La pression concurrentielle amène toutes les compagnies aériennes à engager des actions continues d’amélioration de gains de productivité. On comprend que les pilotes ont été ciblés chez Ryanair et que la tension créée par la direction de l’entreprise, sur les pilotes, n’a pas été bien pesée. Mais dans le passé récent, des compagnies comme Lufthansa et Air France se sont aussi illustrées par des tensions très fortes entre pilotes et direction de l’entreprise.La situation de Ryanair tient pour partie de l’accident de parcours et ne permet pas de conclure à un mauvais management structurel dans l’entreprise. Pour Lidl, le paradigme paraît être différent : localement (ou à plus grande échelle, on ne sait pas bien), le management harcèle les salariés. Pourquoi, parce que ces salariés, polyvalents et sans beaucoup de qualification, peuvent être remplacés sans difficulté, notamment s’ils craquent physiquement ou moralement en démissionnant. On est alors enclin à conclure que low cost veut dire mauvais management, au sens d’un management ‘dur’ et non respectueux des salariés.

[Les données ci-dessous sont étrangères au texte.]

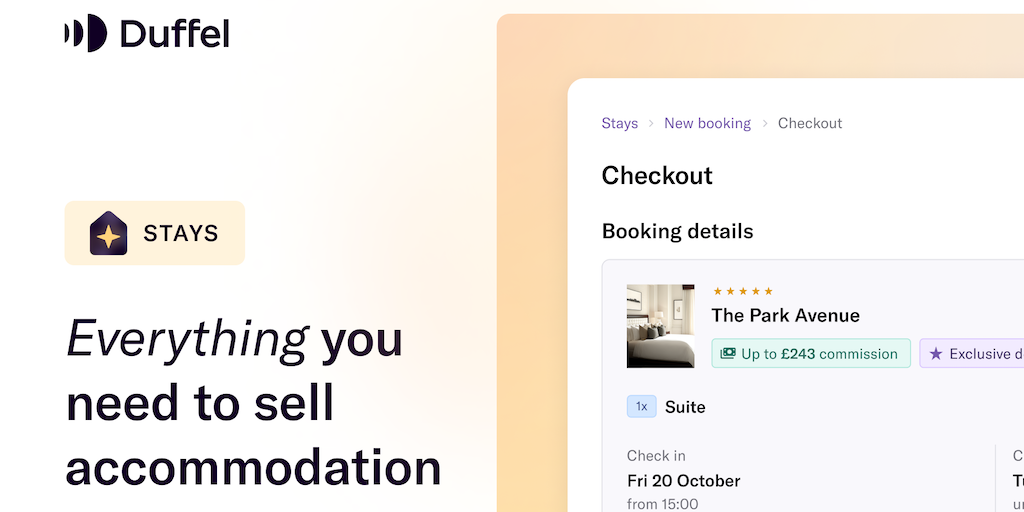Click the 1x room quantity badge
Image resolution: width=1024 pixels, height=512 pixels.
[x=641, y=407]
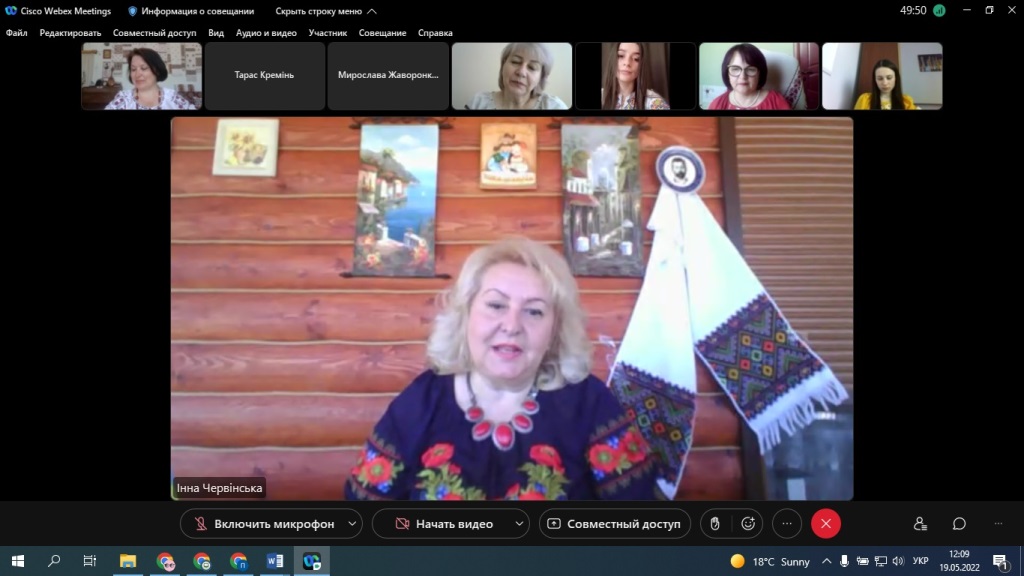Click the green connection status icon near timer
1024x576 pixels.
(939, 11)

Pourtant, toutes les entreprises low cost ne sont pas, en termes de management, dans des pratiques identiques à celles de Lidl. Les premières compagnies low cost se sont constituées dans l’univers des services, notamment dans l’aérien. Elles se sont construites sur des coûts bas mais aussi sur un personnel engagé, sensibilisé à la qualité de l’interaction entre le personnel et le client. Nous ne parlons pas ici de salaire : on sait depuis les travaux de Herzberg (dès les années 60) que la motivation dans le travail ne dépend pas directement du salaire. De même, les entreprises low cost fonctionnent avec des boucles de décision courtes, où la décision se prend sur le terrain, au niveau du personnel en interaction avec le client, et pas dans le bureau d’un manager… Ces circuits de décision courts sont de nature à motiver et responsabiliser les salariés.

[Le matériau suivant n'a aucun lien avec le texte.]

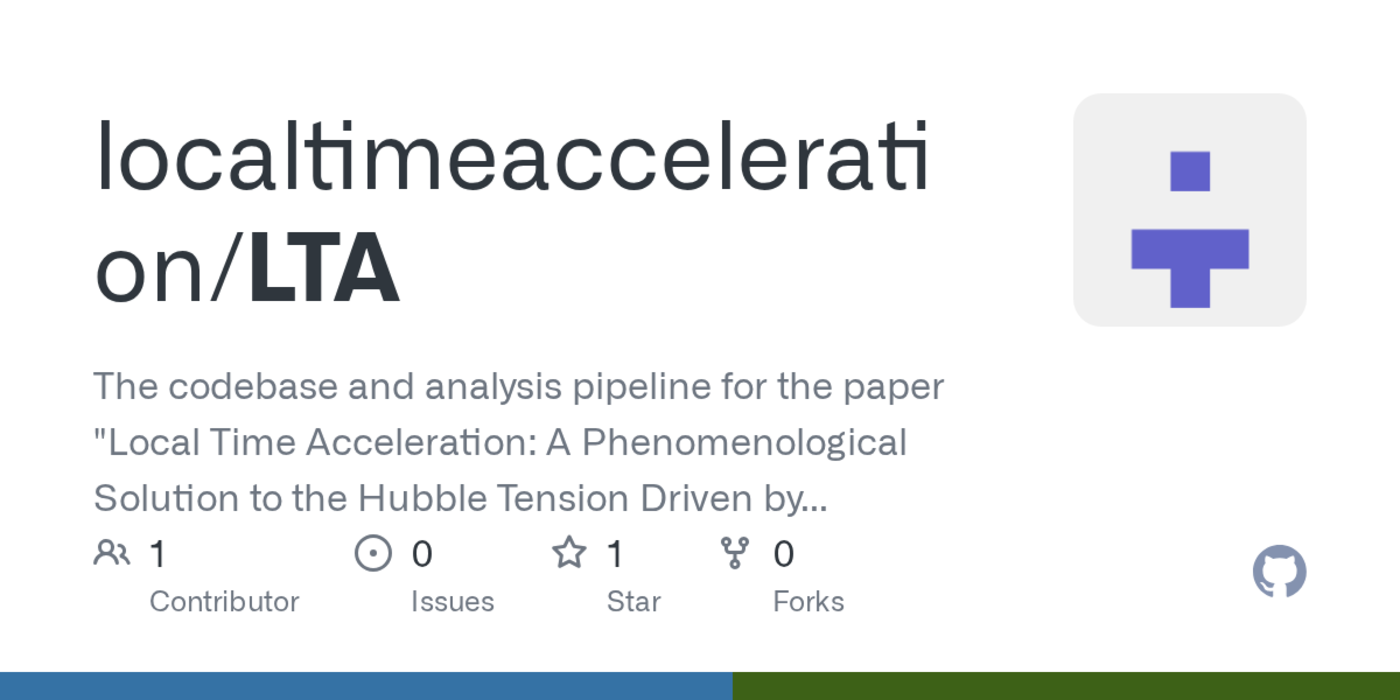Click the Issues circle-dot icon
1400x700 pixels.
pyautogui.click(x=373, y=553)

Quelles pistes pour les entreprises low cost ?

  • D’abord, évaluer honnêtement leurs pratiques de management. Les exemples relevés dans la presse sont-ils représentatifs de l’entreprise dans son ensemble ou révèlent-ils des situations locales atypiques ? Si c’est ce dernier cas, il faut corriger par exception. Si c’est le premier, la remise en cause amènera un questionnement culturel et organisationnel.

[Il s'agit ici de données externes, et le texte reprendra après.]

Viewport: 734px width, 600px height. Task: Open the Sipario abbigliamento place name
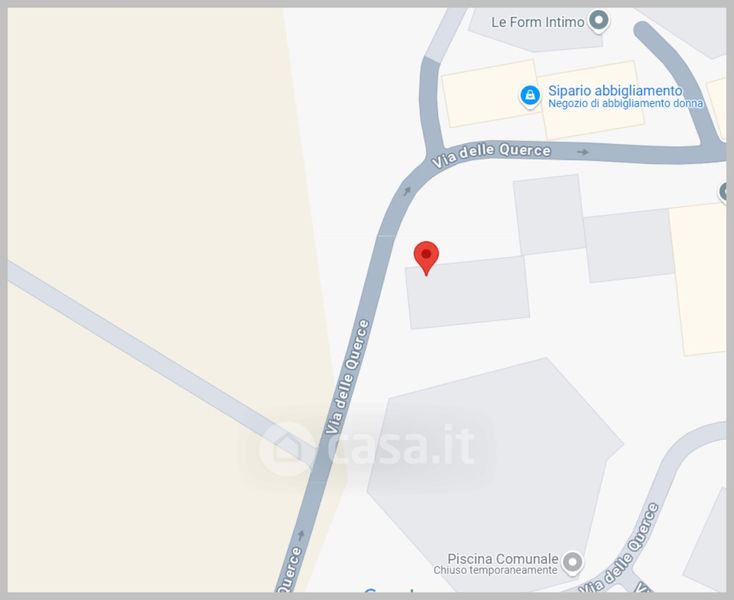(x=615, y=90)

  • Le cas échéant, analyser en profondeur la culture et l’organisation d’une entreprise, n’a rien d’anodin en ce qu’il demandera à l’entreprise de réviser ses équilibres. Ainsi, les structures locales où il n’y a plus aucune fonction support – RH par exemple – pour réguler, sont très souvent explicatives d’un management de terrain déviant. La révision des équilibres de l’entreprise sera utile et bénéfique.
  • Ensuite, réfléchir aux innovations possibles sur le travail. Si le métier de caissier est à la fois physiquement très contraignant, peu qualifié et sans beaucoup de valeur-ajoutée, ne doit-il pas être transformé, voire supprimé en basculant sur une généralisation des bornes de paiement en libre service pour le client ? L’acceptation de l’innovation est un formidable levier pour les entreprises. Le low cost a fortement innové dans la conception de son modèle ; il doit peut-être revenir sur l’innovation pour se transformer.